The MNA has one of the fastest-growing web networks in the regional press, with 3.28 million average monthly unique users to expressandstar.com and shropshirestar.com – growing significantly yearly.
Scottish-American millionaire Andrew Carnegie founded the Express & Star in Wolverhampton in the 1880s along with a group of radical Liberal Party members, including Thomas Graham.
By the 1930s, the circulation was more than 100,000, and the paper was part of a newspaper war that saw readers offered all manners of inducement to boost sales, such as tea sets and holiday tokens.

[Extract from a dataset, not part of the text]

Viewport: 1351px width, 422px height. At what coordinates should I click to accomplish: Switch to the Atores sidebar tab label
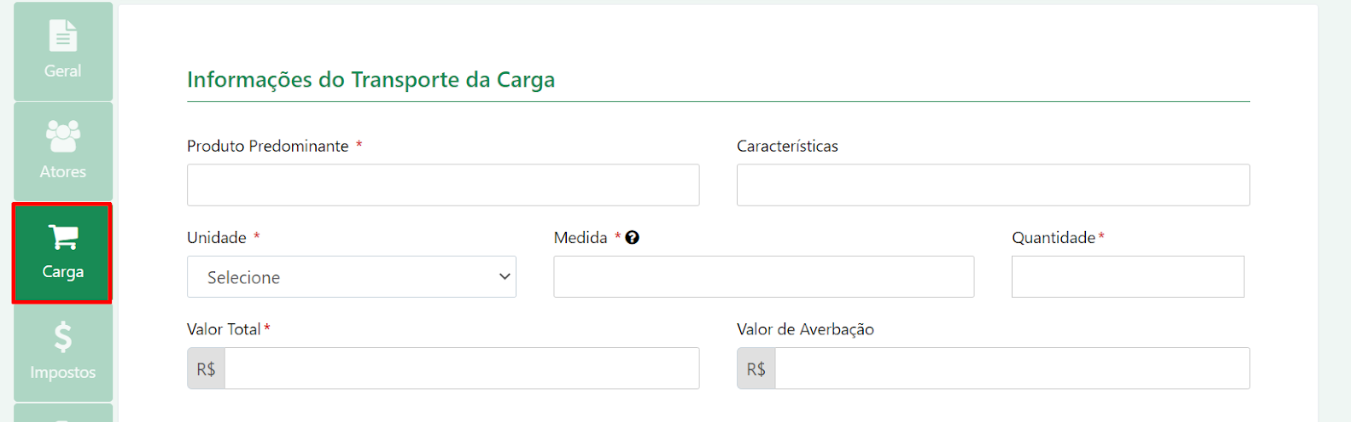coord(63,172)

Until 1963, the MNA published the Express & Star, Wolverhampton Chronicle, plus the Saturday football paper, all set in a conventional hot metal composing room and printed on five letterpress machines.

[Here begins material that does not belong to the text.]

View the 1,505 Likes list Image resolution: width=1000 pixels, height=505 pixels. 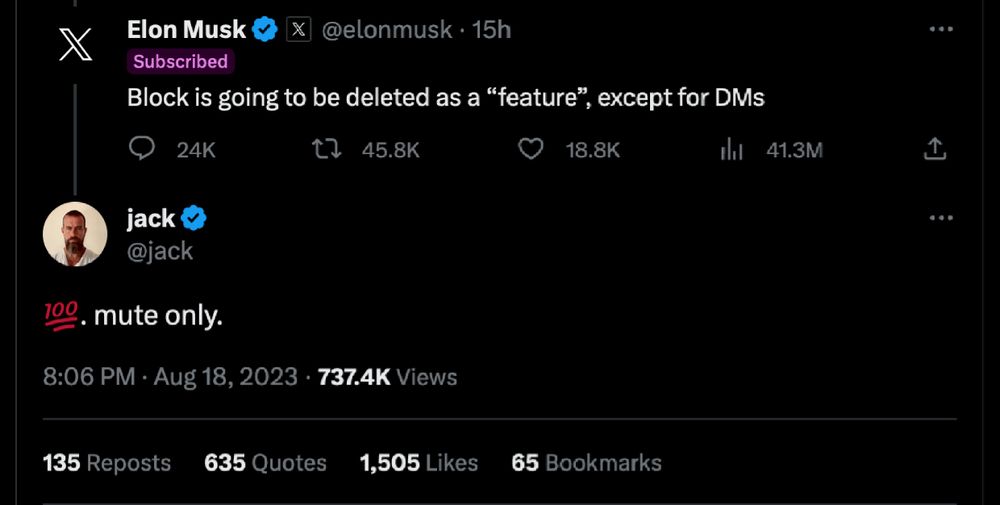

In 1964, plans were made to hive off 19,000 copies of the Salop edition to create the Shropshire Star, published at a new photo-composed offset printing plant in Ketley.
The board saw an opportunity with the growth of Dawley New Town – later renamed Telford – and produced a successful news and advertising product to serve a county that is a mixture of agriculture and industrial areas.
In December 2012, Midland News Association also launched its recruitment agency, Star Employment Services, which operates from the MNA's headquarters in Queen Street, Wolverhampton.